The last thing I want to do here is bring you down, dash all your hopes, and pull the rug out from under you just as you're coming out of orientation. But I'd be downright evil if I painted a rosy picture for you instead of reality. I just want you to be prepared, mentally if nothing else, for what you're going to be up against. Be prepared to sit, and like it. I'm tellin' ya straight up, ex-company drivers and even owner/operators who trade in the tractor for a van, or even a straight truck for that matter, have the hardest time adapting to sitting there and doing nothing, sitting there just waiting for a load. Just sitting, not knowing where or where their next load is coming from. Experienced drivers with 20 and 30 years of experience in general trucking come into expediting and instantly they are clueless, wondering why this or that is happening, with the most often wondered about happening is, "Why am I still sitting here without a load? Why can't they get me loaded?" '
General trucking, like you came out of, is like large-scale commercial fishing with a net. You rarely cast out the net without bring something back in with it. Sometimes it's a light load and sometimes it's a heavy load, but there's usually a load of some kind with every net. You're always busy.

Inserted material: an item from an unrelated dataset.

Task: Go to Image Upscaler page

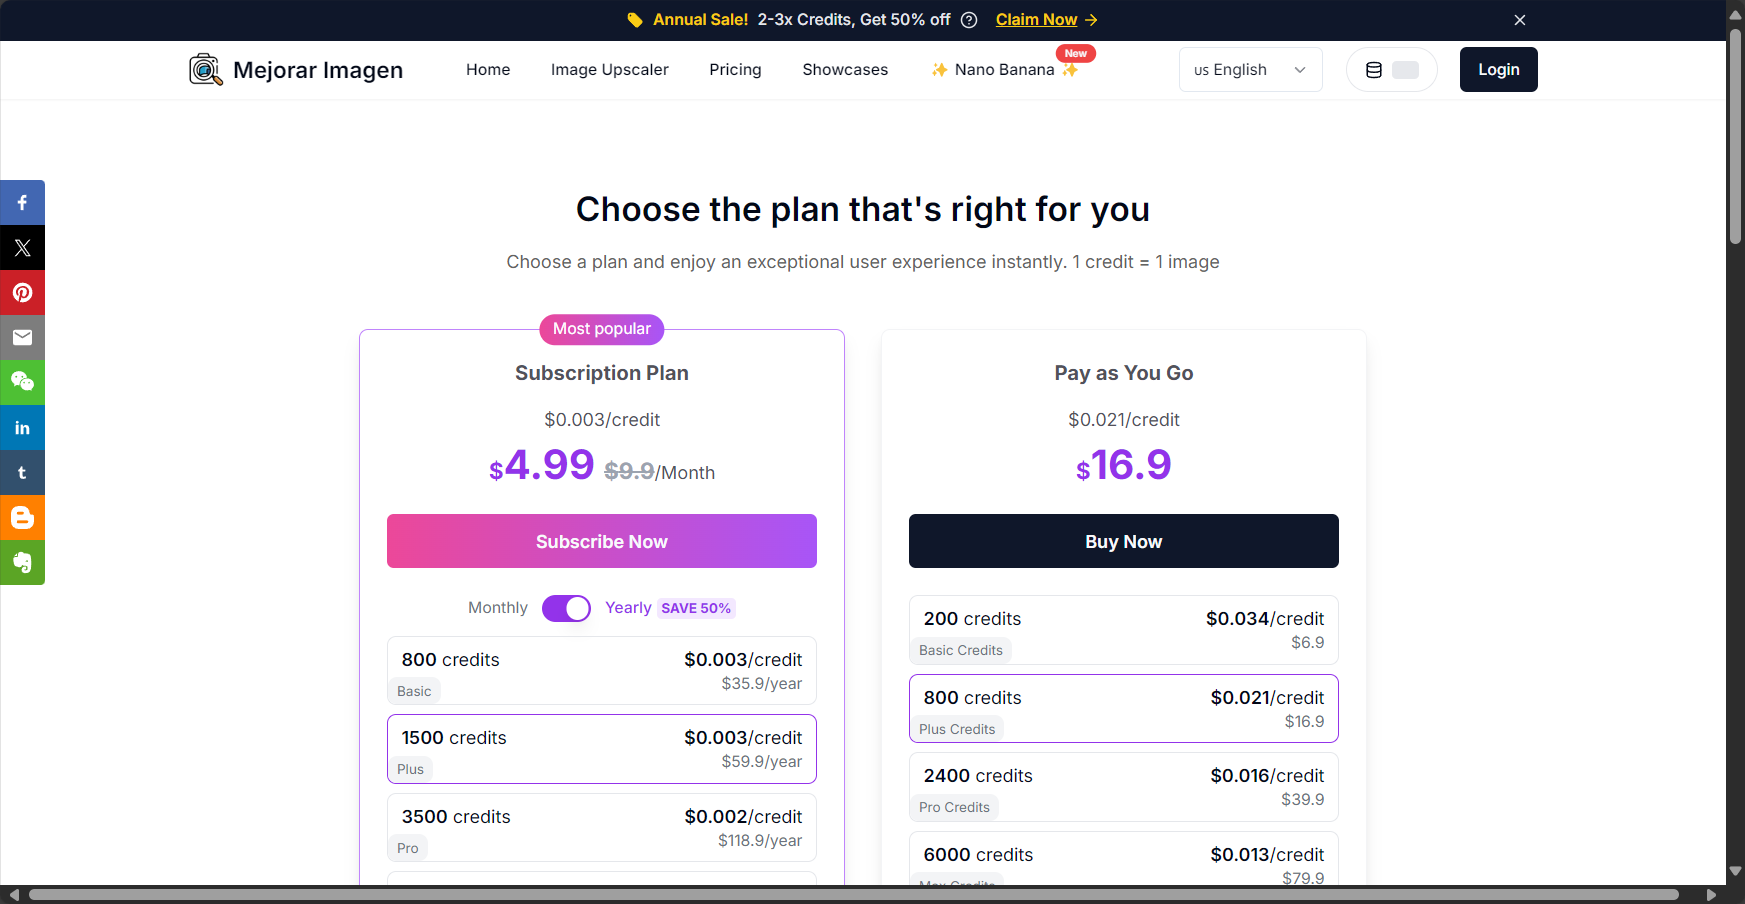Action: click(609, 70)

Expediting is like cane pole fishing with a baited hook and a bobber. You bait the hook and throw it in and sit and wait, and wait, and wait, and then you get a bite, bobber disappears, all Hеll breaks loose and you go full-tilt boogie (it's an industry term) to land the fish. And then you do it all over again. Sometimes you have to move to another part of the lake where the fish are biting better, and you sit and wait some more. You can scream at the lake all you want to make more fish bite quicker, but it won't do any good. The fish are where the fish are, the lake can't do anything about it.
I can sense that you're even more excited about expediting now than ever.
Like I said, I, nor anyone in here, want to give people a load of rose colored crap, when a dose of dark brown reality will serve them better in the long run. At least you know what you're getting into this way, good and bad.
Personally, a truly enjoy what I do, despite my diatribes on the particulars. I like delivering someone's important freight, safely, legally and on time, and in the same shape that I accepted it. I like the sightseeing, being able to see things most people never get a chance to see. I like seeing things anew that locals dismiss and take for granted, like the Grand Canyon, where there are people who have lived their whole lives in Flagstaff who have never even been to the Grand Canyon. (Then again, I live 2 hours from Mammoth Cave and I've never been there, either.) I like seeing a meteor shower in the night Montana sky. I like seeing bald eagles in Wyoming. I like seeing pheasants along the side of the road in the Dakotas and playing tag with tarantulas in the J parking lot in Laredo.
But mostly, I like sitting here and doing nothing other than sleeping, playing on the computer and watching TV, for days at a time.
And I get to go to Laredo now. About 8 weeks ago, I dunno, the Air Conditioning compressor went bad on the van. It works fine while driving, but not at all when parked and idling. Well, summer's about over and I won't need it much, so I'll wait until the Spring to fix it. Yeah, well, ever since I decided to wait, I've been in Florida, SC, southern AL and GA and MS, NM, AZ, LA, south and west Texas, and Houston twice, and even when I was up in OK City and Tulsa it was near 90 degrees every day. I had one day in Indy and one day in Muncie, both hot days. Only the 6 hours spent in Appleton, WI, that was like cool and perfect heaven, but then got a load to SC. Now I'm in New Orleans where it's not humid at all <snort> and the forecast for Laredo on Tuesday, "Near record highs 99 to 101 degrees, abundant sunshine, 90% humidity, winds light and variable." I love my job.